Believe me, I've done enough Family Tech Support in my years to know that the KISS principle *works* - Keep It Simple, Stupid! Blu-Ray is simple. Try explaining to a grandmother that she has to upgrade her phone service for higher internet bandwidth so that she can get Leno in HD on demand and she'll most likely look at you like you just landed from Mars. DVRs are hard enough to explain to a layperson - I've had mine for 8 years and only now is the general public really starting to "get it", and they know it by making a verb out of the word "TiVo".


----------



## phrelin (Jan 18, 2007)

djlong said:


> It seems to make a difference to the people at ZDnet. Why? I'm not sure. they seem to ignore everything that shows Blu-ray in a good light. My gut feeling is that BR is a consumer product as opposed to a *computer* product. Or, maybe they all have XBox 360s with external HD-DVD drives and they're ticked at losing the format war.
> 
> The one thing that VERY FEW people 'get' over at ZDnet is the "mommy factor". Sure, I'm sitting here with my own media server that has anywhere from 4-6TB available (yes, terabytes) and I have more 'video on demand' than a cable company from the collections I've been making for over a year. And that's not including the stuff that I've "archived" to DVDDL+R.
> 
> ...


I think you're right on the mark here. I was more than disappointed that basically the "HD-DVD" format development folded because of the "prerecorded" decisions by media companies. IMHO there was a potentially strong market for HD-DVD computer oriented recording systems without all the DRM hangups regarding protecting the interests of NBCU or Sony media subsidiarires.


----------



## hdtvfan0001 (Jul 28, 2004)

smiddy said:


> Perhaps I'm wrong, but these guys are a little biased, they're PC guys. They don't want any hard copies...to me this is just sad.


Yup.


Ron Barry said:


> ZDNet and PC Mag are basically the same thing.. I don't take any predictions they make as anywhere near reality.
> 
> I am looking at either the Sony or a Panny unit. still have not reached my price point but pretty close. Glad to hear there is some heavy activity.

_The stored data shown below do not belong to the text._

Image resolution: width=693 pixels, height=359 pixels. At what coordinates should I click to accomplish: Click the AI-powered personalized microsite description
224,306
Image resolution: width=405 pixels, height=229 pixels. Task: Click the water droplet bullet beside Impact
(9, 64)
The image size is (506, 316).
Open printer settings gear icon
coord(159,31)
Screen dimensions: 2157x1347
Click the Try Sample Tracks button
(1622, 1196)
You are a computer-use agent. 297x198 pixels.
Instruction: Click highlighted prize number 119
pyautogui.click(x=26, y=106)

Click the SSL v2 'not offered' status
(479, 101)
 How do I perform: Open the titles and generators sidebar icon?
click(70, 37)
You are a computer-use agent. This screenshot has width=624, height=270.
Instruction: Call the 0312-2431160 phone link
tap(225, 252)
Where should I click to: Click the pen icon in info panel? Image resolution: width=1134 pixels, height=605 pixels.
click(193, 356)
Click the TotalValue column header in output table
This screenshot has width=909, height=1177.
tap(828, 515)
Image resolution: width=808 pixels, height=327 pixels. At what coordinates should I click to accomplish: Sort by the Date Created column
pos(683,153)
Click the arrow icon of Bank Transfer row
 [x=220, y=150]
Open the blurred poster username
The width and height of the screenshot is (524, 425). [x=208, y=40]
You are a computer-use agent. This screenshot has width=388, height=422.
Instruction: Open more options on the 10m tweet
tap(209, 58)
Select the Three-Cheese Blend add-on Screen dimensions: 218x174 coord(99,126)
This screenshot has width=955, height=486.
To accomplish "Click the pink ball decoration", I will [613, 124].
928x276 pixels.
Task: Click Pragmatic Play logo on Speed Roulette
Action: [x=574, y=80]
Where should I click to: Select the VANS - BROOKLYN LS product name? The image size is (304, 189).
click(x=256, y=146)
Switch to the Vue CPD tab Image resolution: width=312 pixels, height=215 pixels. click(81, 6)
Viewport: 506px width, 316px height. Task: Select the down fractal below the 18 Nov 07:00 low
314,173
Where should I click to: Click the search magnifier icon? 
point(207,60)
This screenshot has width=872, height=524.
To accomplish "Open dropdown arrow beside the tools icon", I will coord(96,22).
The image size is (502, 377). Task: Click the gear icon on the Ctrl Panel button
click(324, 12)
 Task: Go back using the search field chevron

Saw both the Sony S350 and Panny BD35 down below $190 the past 24 hours....

I suspect they wouldn't be getting much lower than that any time within the next few months....the big push was this week.

As for activity....as of 5pm today....BB (2 locations)...sold out of all models under $250. Sears...out at one location for all models under $275.00...Walmart (3 stores) sold out on all models under $250.00.


----------



## Ron Barry (Dec 10, 2002)

Yeah... Still on the fence this year but I have started to be looking more closely. One of the issues now is that I have a receiver that has 5.1 optical in and DVD-A in (5.1). I have not done a lot of research but last time I started to look into this I got the impression to really get a good experience with my audio I should use the DVD-A instead of the optical. That would put me into a Panny 55 and the Sony 550 to get the analog audio outs. Is this true? 

I am also trying to convince myself that Blu-Ray is going to give me a good Step up in PQ from my HD-DVD upcasted DVD video. I have a 1080i 60" Grand Wega II Sony LCD RP TV and when I went from my Yamaha C920 to my HD-DVD I have to say I did not get the WOW I expected and I am concerned that i will get a similar experience.


----------



## bluemoon737 (Feb 21, 2007)

hdtvfan0001 said:


> ZDNet has been wrong on so many of these kinds of "predictions" before, you can't even take then seriously.
> 
> In fact, adoption continues to grow....players will be sub $250 for the holiday season, and disks keep getting cheaper. The % of Blu Ray to regular disks are increasing, and with many, many new titles coming out during the next 8 weeks....this will be yet another ZDNet prediction folly.


Agreed, and you can get several players sub $200 right now...


----------



## bluemoon737 (Feb 21, 2007)

Santi360HD said:


> Im PRETTY sure blu-ray copies of these movies would blow away any dvd..the overall question does a blu ray player handle upconversion better of a DVD than that of a DVD player with upconversion??
> 
> ..


Depends on the player...no different than upconverting DVD players...some are better than others.


----------



## Stewart Vernon (Jan 7, 2005)

Another subtle thing motivated by the economy... Amazon stopped their post-sale price guarantee a couple of months back. They still honor price reduction on pre-orders if the price drops before they ship your order... but if you order today, it ships tomorrow, and 2 days later it drops $5 then no price match.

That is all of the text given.